Avec l’IA, on va passer à l’ultra-personnalisation de l’offre et du service, en fonction de vos besoins et centres d’intérêt. Et ça, c’est un changement profond. Il existe déjà des recommandations d’achats, en fonction du compte client, des commandes précédentes, des données de navigations via les cookies… Mais cela ira plus loin. Demain, vous pourrez traiter et connecter beaucoup plus de données. En reliant par exemple les informations du compte client et de son historique sur le site e-commerce, avec les avis qu’il publie en ligne sur les produits, les infos de ses comptes sur les réseaux s’ils sont ouverts, le comportement des profils comparables au sien, etc.

De quoi favoriser le taux de conversion, donc l’acte d’achat…

C’est l’enjeu. Et cela aide surtout à orienter l’internaute, dans la mesure où l’intérêt de l’e-commerce, notamment des plateformes, c’est d’avoir énormément de choix, beaucoup plus que dans un magasin. Or, plus vous avez de références, plus vous avez besoin de guider ce client vers les produits qui lui conviennent, en répondant à ses questions sur les prix, les composants, jusqu’à l’aiguiller vers des choix responsables, en l’informant sur le made in France, les circuits courts, l’empreinte carbone…

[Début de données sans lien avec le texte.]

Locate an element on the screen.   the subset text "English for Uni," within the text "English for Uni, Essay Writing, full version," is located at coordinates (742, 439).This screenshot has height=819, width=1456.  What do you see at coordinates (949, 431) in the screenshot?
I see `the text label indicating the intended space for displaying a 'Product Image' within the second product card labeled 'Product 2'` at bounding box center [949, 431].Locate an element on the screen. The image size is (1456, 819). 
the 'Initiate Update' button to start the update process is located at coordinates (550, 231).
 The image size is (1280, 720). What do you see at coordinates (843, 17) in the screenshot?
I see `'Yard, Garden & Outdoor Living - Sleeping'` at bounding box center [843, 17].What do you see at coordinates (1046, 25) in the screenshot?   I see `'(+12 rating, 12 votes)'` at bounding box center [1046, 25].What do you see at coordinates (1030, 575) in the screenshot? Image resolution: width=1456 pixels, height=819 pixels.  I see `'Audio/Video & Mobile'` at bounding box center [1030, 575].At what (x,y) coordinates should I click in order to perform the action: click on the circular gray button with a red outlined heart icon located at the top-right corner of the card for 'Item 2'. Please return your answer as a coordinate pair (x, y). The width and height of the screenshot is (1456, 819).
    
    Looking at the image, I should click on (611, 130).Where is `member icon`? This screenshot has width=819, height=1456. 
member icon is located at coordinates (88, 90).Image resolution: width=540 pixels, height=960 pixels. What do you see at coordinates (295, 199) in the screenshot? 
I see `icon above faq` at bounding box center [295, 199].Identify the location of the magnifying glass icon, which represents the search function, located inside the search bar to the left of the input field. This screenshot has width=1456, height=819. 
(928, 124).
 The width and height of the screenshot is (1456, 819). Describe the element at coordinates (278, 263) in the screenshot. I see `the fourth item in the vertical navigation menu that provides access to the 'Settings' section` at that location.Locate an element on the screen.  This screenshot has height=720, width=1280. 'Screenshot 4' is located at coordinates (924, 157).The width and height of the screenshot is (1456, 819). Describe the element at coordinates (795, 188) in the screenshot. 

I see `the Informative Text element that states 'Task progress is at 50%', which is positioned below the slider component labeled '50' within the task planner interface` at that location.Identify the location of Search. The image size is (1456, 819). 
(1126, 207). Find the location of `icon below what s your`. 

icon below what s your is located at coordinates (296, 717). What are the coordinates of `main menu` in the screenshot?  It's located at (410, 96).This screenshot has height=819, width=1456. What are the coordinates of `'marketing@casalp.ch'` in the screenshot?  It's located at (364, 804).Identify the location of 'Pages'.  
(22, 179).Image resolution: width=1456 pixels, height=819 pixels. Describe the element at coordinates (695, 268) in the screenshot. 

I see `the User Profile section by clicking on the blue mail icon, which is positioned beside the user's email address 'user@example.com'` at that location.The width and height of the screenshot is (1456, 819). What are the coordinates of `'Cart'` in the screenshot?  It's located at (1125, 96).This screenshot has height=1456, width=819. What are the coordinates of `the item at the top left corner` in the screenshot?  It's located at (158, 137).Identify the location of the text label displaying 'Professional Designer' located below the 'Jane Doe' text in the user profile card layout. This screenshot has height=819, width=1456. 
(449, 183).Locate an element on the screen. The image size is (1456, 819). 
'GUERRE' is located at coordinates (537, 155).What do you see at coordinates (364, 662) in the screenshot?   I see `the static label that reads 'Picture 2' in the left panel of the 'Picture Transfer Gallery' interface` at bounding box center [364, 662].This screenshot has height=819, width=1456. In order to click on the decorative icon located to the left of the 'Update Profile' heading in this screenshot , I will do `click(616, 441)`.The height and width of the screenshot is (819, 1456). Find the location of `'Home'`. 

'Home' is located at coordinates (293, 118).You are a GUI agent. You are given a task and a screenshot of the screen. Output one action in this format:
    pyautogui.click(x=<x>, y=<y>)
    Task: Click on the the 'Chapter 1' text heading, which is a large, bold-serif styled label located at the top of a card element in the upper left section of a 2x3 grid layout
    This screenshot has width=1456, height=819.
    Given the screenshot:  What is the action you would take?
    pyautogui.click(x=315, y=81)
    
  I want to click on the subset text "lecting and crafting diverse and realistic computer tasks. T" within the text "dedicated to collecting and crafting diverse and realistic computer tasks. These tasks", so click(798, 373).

Le chatbot dopé à l’IA générative, notamment, pourra mieux conseiller le consommateur. Et libérer du temps aux conseillers "humains" pour répondre aux questions complexes et apporter un service à valeur ajoutée.

Autre enjeu de taille, l’e-commerce est souvent critiqué pour son impact environnemental. Que répondez-vous à ces inquiétudes ?

C’est une polémique qui n’a plus lieu d’être. Une récente étude de l’Ademe apporte la preuve qu’on ne peut pas dire que l’e-commerce pollue plus que les magasins physiques.*

"Mieux vaut une camionnette qui livre 50 personnes dans un périmètre donné plutôt que ces 50 personnes prennent chacune leur voiture pour se rendre au magasin"

En fait, cela dépend des situations. Vous pouvez acheter un produit chinois en magasin en bas de chez vous, et un produit local bio sur internet. De même, le lieu d’achat des produits non alimentaires pour une majorité de Français se trouve à 10 km… Mieux vaut une camionnette qui livre 50 personnes dans un périmètre donné plutôt que ces 50 personnes prennent chacune leur voiture pour se rendre au magasin. Une fois dit cela, reste que, comme toute activité la vente en ligne a un impact environnemental. Et c’est la responsabilité des e-commerçants de limiter cet impact à l’avenir, au vu de l’urgence climatique.

Quels progrès le secteur a-t-il par exemple réalisés pour réduire son empreinte carbone ?

Je peux vous en citer un certain nombre. Comme par exemple le chargement des palettes "en vrac" afin d’occuper tout l’espace de charge d’un camion. Ou le travail effectué sur l’emballage, avec notamment des machines qui réduisent l’espace vide dans les colis, en adaptant la taille du carton pour coller à celle du produit. Et certaines entreprises n’hésitent plus à ne pas rajouter d’emballage en plus sur le produit…

Sur cette question environnementale, là aussi l’IA va apporter des solutions. Qu’il s’agisse d’optimiser les tournées de livraison, ou encore de prévoir avec plus de précision les stocks nécessaires, afin de générer moins d’externalités négatives, en permettant de réduire les stocks en entrepôts, et in fine de moins produire.